Mentions: Apart from antibody and complement, the cellular defense against C5b-9-induced cell injury is another determinant of cell destiny. Previous studies have shown that the cell lysis induced by complement was partially mediated by induction of oxidative stress and activation of stress-sensitive kinases [25]. Under our experimental settings, we have demonstrated a partially mediating role of P38 [18]. As GSH is one of the major antioxidants against oxidative stress, we speculated that GSH might also work through modulation of the oxidative sensitive kinase. To test this hypothesis, we first confirmed our previous findings that inhibition of P38 with a specific chemical inhibitor SB2203580 significantly attenuated the rabbit serum-induced cell death (Fig. 6, A and B). Intriguingly, GSH also suppressed P38 activation under both basal and serum-stimulated conditions. To further establish the role of GSH, we used BSO (an inhibitor of gamma-glutamylcysteine synthetase) [26], and SSA (an inhibitor of the XCT transporter) [27] to deplete intracellular GSH. As shown in Figs. 6D to 6G, depletion of GSH with these agents promoted P38 activation and sensitized cells to the antibody/complement-initiated cell death. Of note, depletion of intracellular GSH with BSO and SSA did not greatly affect the cellular deposition of C9 (Fig. H), suggesting that these chemicals did not affect the formation of the membrane attack complex. Collectively, these observations indicate that GSH also exerts a protective role against antibody- and complement-initiated cell injury via modulation of oxidative sensitive P38.
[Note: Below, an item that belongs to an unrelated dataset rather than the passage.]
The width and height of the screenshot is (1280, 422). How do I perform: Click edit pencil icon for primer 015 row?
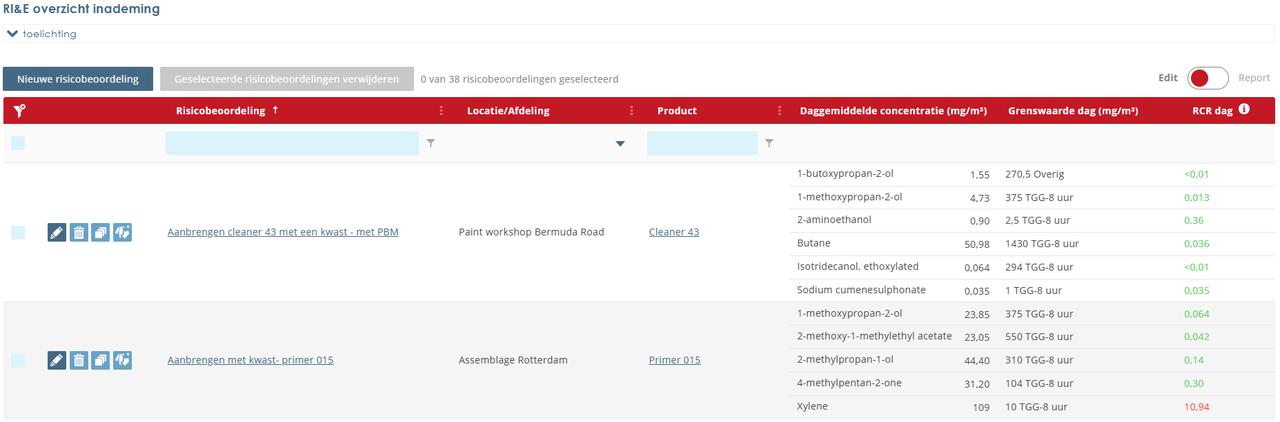click(57, 360)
Glutathione inhibits antibody and complement-mediated immunologic cell injury via multiple mechanisms
Mediating role of p38 in complement-elicited cell death and its inhibition by GSH. (A, B) Effect of P38 in antibody/complement-initiated cell death. MCs preloaded with calcein-AM were exposed to 5% rabbit serum in the presence or absence of p38 inhibitor SB203580 (10 μM) for 6 h. Note the reduced number of PI-positive dead cells in SB203580-treated cells. The intensity of green fluorescence was determined with a fluorescence reader at 490–515 nm. The rate of cell survival relative to untreated control was calculated (Fig. 6B). # P<0.01 vs. control; ** P<0.01 vs. 5% rabbit serum control. (C) Induction of p38 phosphorylation by the rabbit serum and its prevention by GSH. MCs were incubated with 1% rabbit serum in the presence or absence of 2.5 mM GSH. The cellular lysates were subject to Western blot analysis of the level of phospho-p38. β-actin was used as loading control. (D-G) Depletion of intracellular GSH on antibody/complement-induced cell death and P38 activation. MCs were pretreated with the indicated concentration of BSO (D), or 500 μM SSA (E) for 6 h before exposing to rabbit serum for an additional 6 h. (F) MCs were pretreated with 10 mM BSO or 500 μM SSA before exposing to the indicated concentrations of rabbit serum for 15 min. The cellular lysates were subject to Western blot analysis of the level of phospho-p38. (G) Densitometric measurement of band intensity in F. Data shown are mean ±SE (n =4). # P<0.05 vs. zero control; * P<0.05 vs. respective control. H. Effect of GSH-modulating chemicals on cellular deposition of C9. Cells were pretreated with 5 mM BSO and 500 μM SSA for 6 h, followed by reaction with 10 μg/ml Thy-1 plus 10% native human serum for an additional 1 h. The cellular lysates were subjected to Western blot analysis of C9.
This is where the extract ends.